■ Working data:
____________________

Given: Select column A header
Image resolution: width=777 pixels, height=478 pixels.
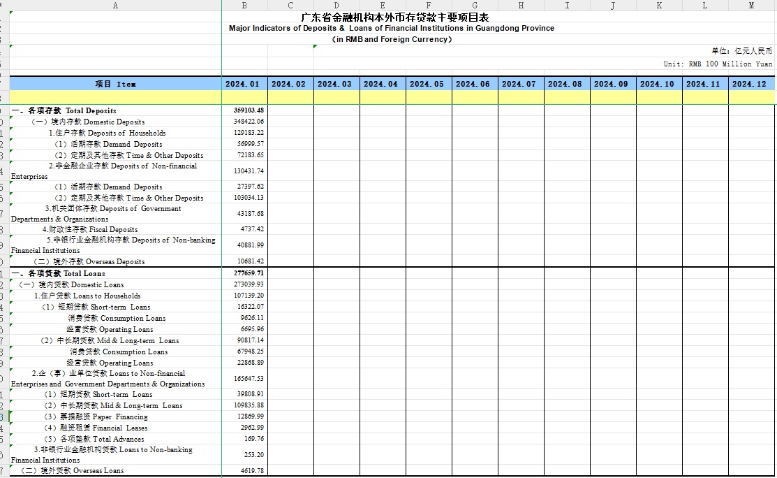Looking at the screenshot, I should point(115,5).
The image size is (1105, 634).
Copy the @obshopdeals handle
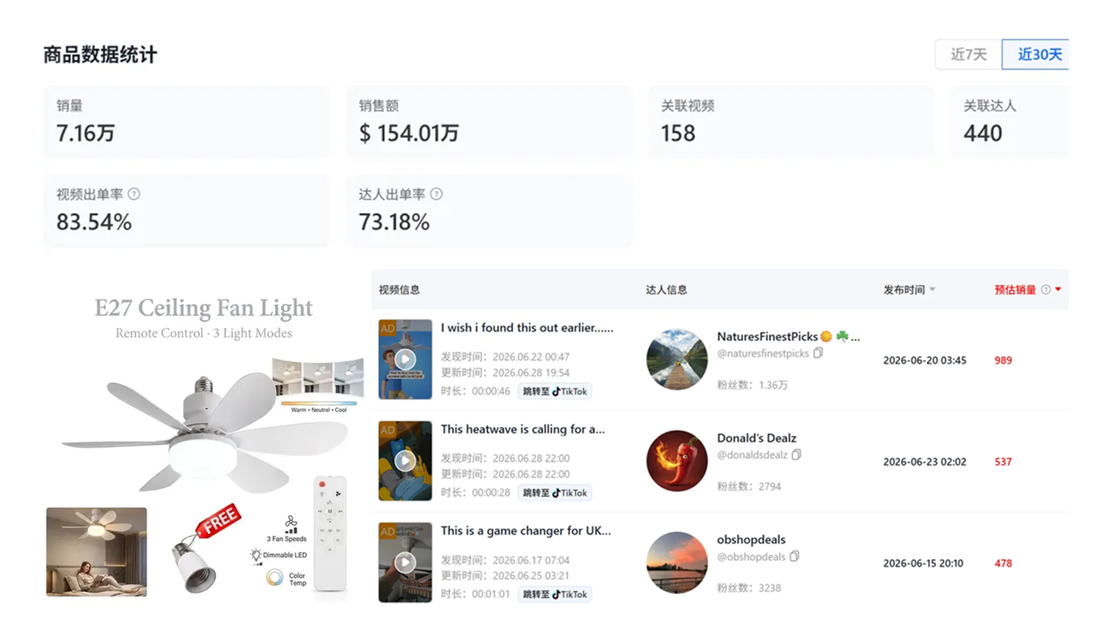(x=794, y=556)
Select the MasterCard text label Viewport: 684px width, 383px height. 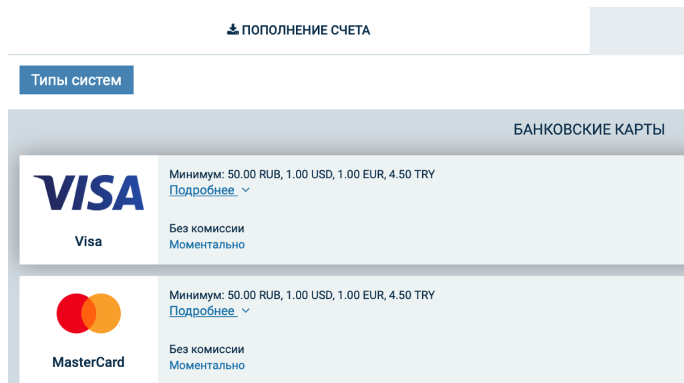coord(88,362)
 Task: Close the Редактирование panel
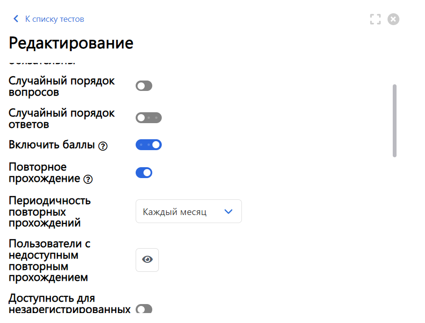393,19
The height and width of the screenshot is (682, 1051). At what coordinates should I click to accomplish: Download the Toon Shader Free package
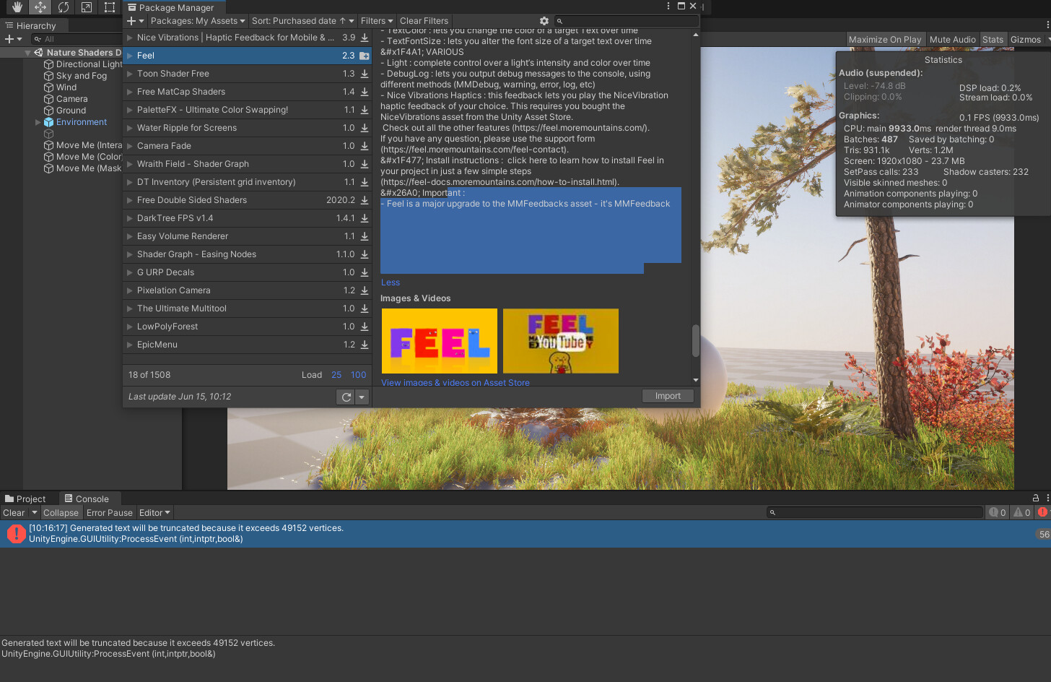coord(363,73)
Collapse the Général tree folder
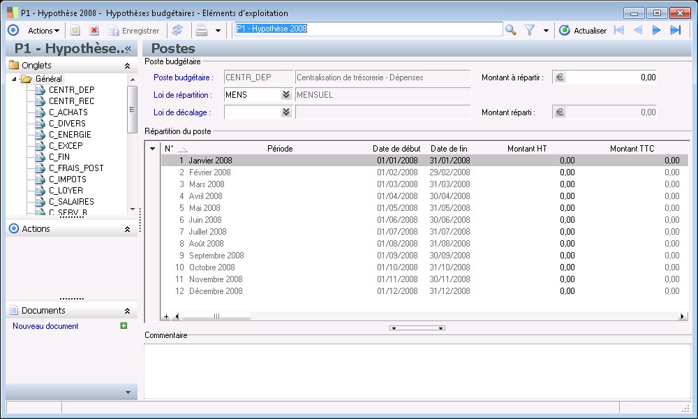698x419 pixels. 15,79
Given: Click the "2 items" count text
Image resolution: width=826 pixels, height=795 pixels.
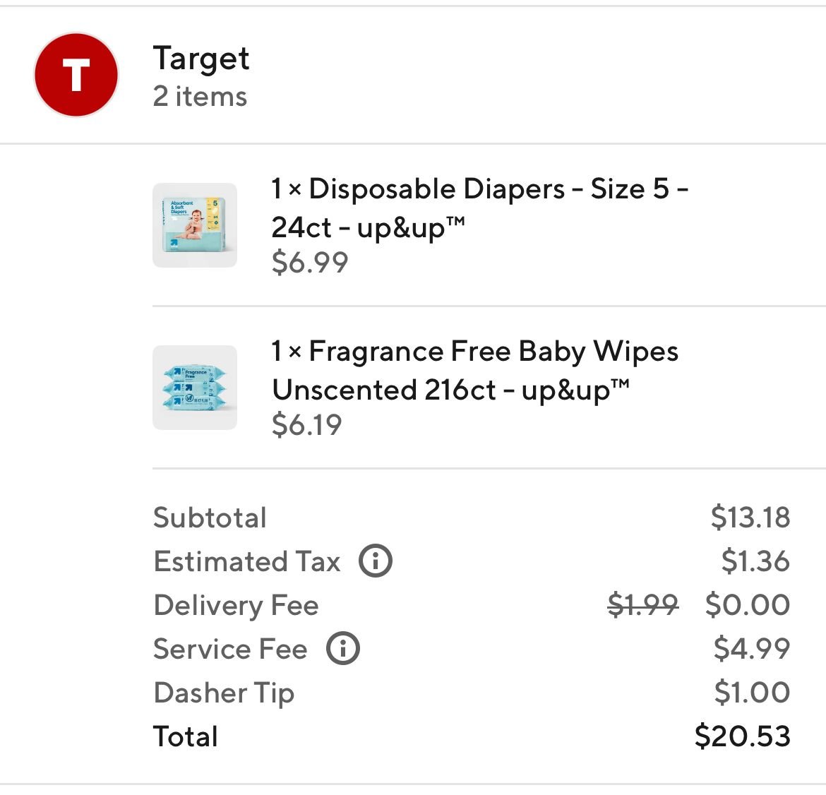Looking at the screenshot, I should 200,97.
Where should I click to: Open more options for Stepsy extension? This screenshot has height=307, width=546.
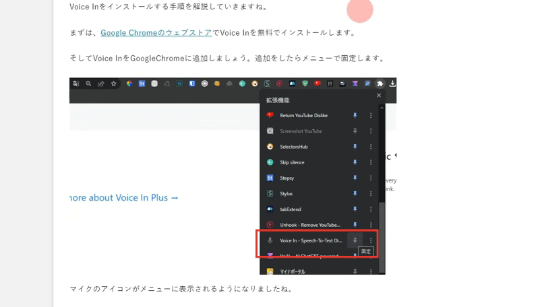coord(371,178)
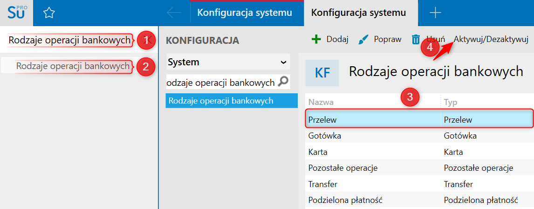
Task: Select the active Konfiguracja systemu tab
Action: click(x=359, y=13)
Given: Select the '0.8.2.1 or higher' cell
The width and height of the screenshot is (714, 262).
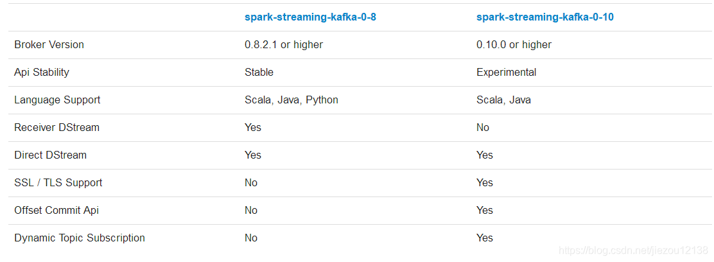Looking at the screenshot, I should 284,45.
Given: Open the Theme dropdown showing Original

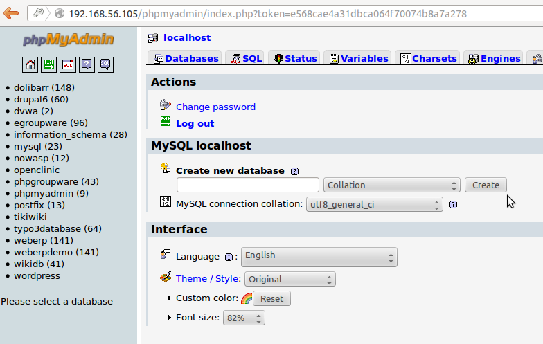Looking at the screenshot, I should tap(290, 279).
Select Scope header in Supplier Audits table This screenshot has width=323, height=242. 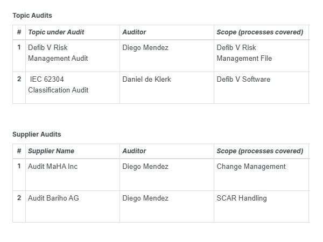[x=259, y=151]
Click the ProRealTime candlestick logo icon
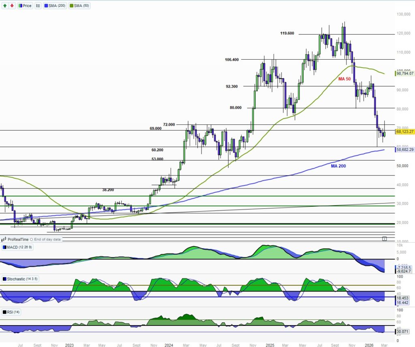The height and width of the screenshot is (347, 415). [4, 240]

____________________

■ Problem statement: Although pictures appear among the records above, write out exactly only the lines from the one that has "Task: Close the Редактирование panel" through the one that has "Given: Click the", and leave the pictures out.

■ Exercise result:
 Task: Close the Редактирование panel
393,19
The height and width of the screenshot is (682, 1051). At what coordinates should I click to accomplish: Download the Toon Shader Free package
coord(363,73)
Collapse the Général tree folder
698x419 pixels. 15,79
Given: Click the "2 items" count text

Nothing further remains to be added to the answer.